- [Exercise inputs]:
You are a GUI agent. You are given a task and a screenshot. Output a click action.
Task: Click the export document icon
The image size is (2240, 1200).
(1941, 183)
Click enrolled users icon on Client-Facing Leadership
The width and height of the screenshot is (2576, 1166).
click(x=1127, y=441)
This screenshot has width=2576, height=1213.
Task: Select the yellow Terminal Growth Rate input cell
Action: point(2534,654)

- [Exercise]: Every record above is to be copied out exactly.

- [Solution for this exercise]:
You are a GUI agent. You are given a task and a screenshot. Output a click action.
Task: Click the export document icon
The image size is (2240, 1200).
(1941, 183)
Click enrolled users icon on Client-Facing Leadership
The width and height of the screenshot is (2576, 1166).
click(x=1127, y=441)
This screenshot has width=2576, height=1213.
Task: Select the yellow Terminal Growth Rate input cell
Action: point(2534,654)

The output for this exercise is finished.